Why are health projects concentrated in parts of country X where life expectancy is high? Where are the water and education projects in country Y in districts with the highest rates of under 5 mortality? The answers are seldom straightforward but good data and simple visualizations can provoke good questions, healthy debates and animate stories of what’s going on. Some will be stories worth celebrating for replication and others will be about lessons learned and things to avoid.
But getting caught-up in the mapping narrative almost misses the point. In a geo-enabled world, many people can create maps and different maps will tell different stories. The key is liberating the underlying data that allows people to create maps in the first place. That’s what has started at the World Bank and where Mapping for Results goes beyond traditional GIS and mapping projects. It’s about geo-enabling the Bank and creating the foundational data that will allow for all kinds of analysis, better planning, better monitoring, and eventually direct engagement with citizens based on actual data.

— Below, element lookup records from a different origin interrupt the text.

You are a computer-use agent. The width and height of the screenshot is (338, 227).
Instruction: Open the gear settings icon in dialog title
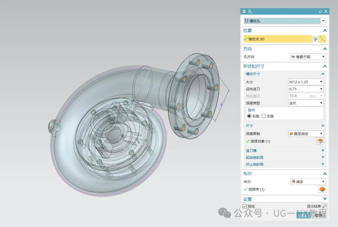pos(244,11)
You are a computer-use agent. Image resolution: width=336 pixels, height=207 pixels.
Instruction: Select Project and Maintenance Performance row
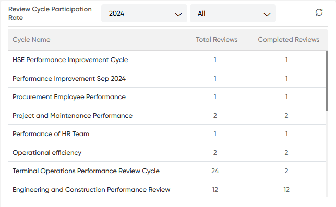click(167, 115)
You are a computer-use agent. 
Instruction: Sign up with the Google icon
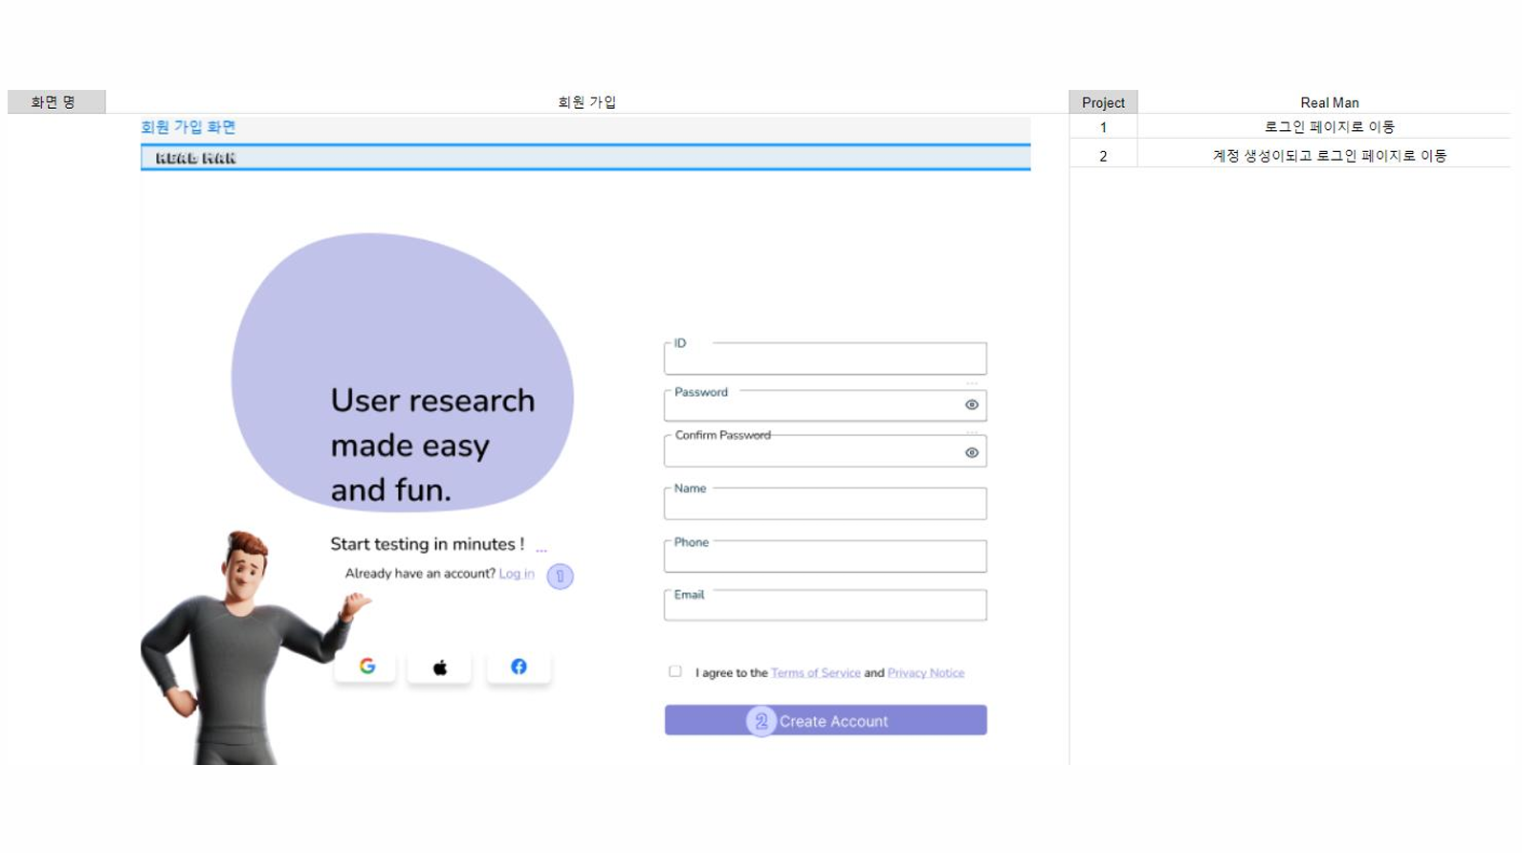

Disparities within countries (or uneven development) is often more stark than disparities between countries. India and China may be experiencing extraordinary rates of economic growth in the aggregate but what about parts of the country that are getting absolutely or relatively poorer? Is that where aid and public expenditures are focused? Giving researchers, policy makers, media, and civil society groups access to the underlying data and tools to understand data are both critical in promoting increased levels of transparency, accountability, and collaboration in making public services work better.
As much as I love maps and love seeing what our early geo-efforts show (including raising more questions than they answer), what really excites me is the possibility of others taking our geo-referenced data and creating countless maps, apps, analyses, and other mash-ups based on the data we’ve released to the world.